O padrão Mercosul e suas críticas
Adotado em 2020, o modelo Mercosul trouxe uma combinação alfanumérica única e sem identificação regional, com a justificativa de padronizar entre os países do bloco e aumentar a segurança. Na prática, porém, motoristas reclamaram do custo elevado e da dificuldade em identificar a origem dos veículos. Agora, o argumento para a mudança é justamente o contrário: facilitar a fiscalização e dar às forças de segurança meios mais rápidos de reconhecer a procedência.

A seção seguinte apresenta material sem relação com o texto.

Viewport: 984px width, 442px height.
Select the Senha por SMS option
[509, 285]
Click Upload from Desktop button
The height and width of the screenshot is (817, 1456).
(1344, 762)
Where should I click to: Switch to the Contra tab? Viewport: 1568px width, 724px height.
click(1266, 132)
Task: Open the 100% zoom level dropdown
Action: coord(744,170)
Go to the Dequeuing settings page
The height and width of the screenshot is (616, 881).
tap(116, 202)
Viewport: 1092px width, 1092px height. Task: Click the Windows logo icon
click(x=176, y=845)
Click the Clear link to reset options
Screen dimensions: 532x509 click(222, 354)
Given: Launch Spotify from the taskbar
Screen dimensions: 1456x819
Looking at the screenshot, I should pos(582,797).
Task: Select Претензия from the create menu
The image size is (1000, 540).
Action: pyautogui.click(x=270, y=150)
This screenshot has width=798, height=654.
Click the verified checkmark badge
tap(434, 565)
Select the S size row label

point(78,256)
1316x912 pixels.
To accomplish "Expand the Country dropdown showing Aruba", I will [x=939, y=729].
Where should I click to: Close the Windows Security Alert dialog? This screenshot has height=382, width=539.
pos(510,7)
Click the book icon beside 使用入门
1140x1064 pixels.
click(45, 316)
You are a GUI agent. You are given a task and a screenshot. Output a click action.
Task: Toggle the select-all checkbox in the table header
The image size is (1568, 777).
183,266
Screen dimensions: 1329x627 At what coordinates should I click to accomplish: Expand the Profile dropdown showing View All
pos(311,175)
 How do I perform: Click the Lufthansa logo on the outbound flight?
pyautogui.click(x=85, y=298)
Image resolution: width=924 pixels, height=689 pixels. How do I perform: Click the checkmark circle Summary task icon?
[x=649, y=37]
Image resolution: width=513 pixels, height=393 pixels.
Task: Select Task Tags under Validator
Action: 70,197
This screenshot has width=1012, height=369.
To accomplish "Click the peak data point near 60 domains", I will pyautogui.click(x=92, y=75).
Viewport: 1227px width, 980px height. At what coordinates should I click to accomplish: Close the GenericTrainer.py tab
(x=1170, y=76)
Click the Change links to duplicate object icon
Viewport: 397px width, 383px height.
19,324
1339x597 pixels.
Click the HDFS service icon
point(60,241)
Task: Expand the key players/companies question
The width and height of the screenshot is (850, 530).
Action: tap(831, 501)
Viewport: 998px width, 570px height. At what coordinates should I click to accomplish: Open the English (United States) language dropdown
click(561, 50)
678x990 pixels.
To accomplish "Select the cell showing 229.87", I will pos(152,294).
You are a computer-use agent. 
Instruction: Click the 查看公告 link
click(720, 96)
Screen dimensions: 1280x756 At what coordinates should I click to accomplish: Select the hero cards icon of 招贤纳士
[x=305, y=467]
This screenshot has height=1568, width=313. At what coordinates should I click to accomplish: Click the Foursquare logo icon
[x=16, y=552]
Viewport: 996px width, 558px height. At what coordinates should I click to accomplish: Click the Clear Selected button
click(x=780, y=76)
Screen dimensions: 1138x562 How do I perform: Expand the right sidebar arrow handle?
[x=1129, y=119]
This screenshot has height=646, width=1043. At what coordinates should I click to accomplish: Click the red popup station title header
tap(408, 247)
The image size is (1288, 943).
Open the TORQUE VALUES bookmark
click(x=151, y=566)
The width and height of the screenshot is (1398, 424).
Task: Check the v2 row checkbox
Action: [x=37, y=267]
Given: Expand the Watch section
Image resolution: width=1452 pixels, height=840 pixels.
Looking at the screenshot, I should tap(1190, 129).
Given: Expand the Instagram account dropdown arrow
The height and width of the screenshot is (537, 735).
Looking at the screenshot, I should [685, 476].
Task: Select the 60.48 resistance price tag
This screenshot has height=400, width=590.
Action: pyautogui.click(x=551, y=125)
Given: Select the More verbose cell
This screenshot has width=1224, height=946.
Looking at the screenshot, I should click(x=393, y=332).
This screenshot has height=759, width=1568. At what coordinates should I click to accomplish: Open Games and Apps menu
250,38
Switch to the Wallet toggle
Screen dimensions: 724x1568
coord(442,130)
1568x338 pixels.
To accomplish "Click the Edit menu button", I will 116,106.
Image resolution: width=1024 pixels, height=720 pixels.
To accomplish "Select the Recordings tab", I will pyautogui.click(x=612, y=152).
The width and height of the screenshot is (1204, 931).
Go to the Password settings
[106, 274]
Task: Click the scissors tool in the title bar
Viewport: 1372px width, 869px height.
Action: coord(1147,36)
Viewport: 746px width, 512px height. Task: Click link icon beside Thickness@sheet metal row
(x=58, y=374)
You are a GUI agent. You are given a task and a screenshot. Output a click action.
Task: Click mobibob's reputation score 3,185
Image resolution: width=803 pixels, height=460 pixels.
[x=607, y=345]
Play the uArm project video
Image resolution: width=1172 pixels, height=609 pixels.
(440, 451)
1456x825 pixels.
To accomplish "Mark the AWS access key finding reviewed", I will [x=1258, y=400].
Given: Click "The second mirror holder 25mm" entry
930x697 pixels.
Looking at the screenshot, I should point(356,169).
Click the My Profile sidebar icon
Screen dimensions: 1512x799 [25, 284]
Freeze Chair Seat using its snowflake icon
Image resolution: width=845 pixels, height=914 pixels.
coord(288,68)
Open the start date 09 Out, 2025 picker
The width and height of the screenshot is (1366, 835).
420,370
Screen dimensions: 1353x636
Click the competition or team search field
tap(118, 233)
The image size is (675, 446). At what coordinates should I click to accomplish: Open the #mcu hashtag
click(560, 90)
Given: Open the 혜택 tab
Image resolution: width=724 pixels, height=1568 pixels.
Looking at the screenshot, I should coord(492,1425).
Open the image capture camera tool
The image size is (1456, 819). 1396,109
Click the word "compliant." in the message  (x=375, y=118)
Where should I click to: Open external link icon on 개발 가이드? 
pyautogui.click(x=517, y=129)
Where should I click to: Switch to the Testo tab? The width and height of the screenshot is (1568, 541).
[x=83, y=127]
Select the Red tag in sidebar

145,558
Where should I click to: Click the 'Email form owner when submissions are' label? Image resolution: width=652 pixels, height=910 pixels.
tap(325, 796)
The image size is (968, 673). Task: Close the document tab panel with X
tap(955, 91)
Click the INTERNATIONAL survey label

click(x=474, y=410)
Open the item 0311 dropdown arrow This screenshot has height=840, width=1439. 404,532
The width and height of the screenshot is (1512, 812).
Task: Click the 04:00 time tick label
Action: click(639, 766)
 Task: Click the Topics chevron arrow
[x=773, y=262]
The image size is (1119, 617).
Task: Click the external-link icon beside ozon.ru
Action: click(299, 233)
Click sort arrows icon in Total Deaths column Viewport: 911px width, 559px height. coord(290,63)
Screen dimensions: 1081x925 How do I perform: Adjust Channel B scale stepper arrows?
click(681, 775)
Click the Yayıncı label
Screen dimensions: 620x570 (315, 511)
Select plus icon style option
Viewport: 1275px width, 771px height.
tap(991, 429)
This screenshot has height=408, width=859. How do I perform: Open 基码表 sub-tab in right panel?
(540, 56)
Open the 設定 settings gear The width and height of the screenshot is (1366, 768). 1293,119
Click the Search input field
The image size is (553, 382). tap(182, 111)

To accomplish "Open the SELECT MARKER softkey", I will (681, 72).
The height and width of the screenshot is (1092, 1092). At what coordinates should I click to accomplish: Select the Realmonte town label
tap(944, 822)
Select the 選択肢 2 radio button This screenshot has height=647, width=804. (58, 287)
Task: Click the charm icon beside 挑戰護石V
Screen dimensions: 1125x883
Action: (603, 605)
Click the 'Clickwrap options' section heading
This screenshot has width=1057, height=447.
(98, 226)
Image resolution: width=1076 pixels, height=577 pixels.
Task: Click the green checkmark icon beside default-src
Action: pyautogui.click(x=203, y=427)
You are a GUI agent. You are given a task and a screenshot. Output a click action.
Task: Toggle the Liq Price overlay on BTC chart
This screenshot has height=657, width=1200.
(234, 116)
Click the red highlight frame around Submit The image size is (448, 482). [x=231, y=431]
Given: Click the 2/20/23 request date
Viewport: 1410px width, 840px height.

Mais uma conta para o motorista
O projeto mantém o formato Mercosul, mas adiciona os novos elementos. Traduzindo: não será apenas um detalhe extra, e sim uma nova rodada de produção de placas. E quem paga? O motorista, claro. Vale lembrar que na implementação anterior os preços dispararam — em São Paulo, houve placas vendidas até 55% acima da tabela oficial do Detran.
O resumo da ópera
Em menos de uma década, o brasileiro já encarou duas mudanças de padrão. Agora, pode vir a terceira. Segurança e fiscalização agradecem, mas o bolso do motorista continua sendo o patrocinador oficial dessa novela. Afinal, no Brasil, placa de carro virou quase item colecionável.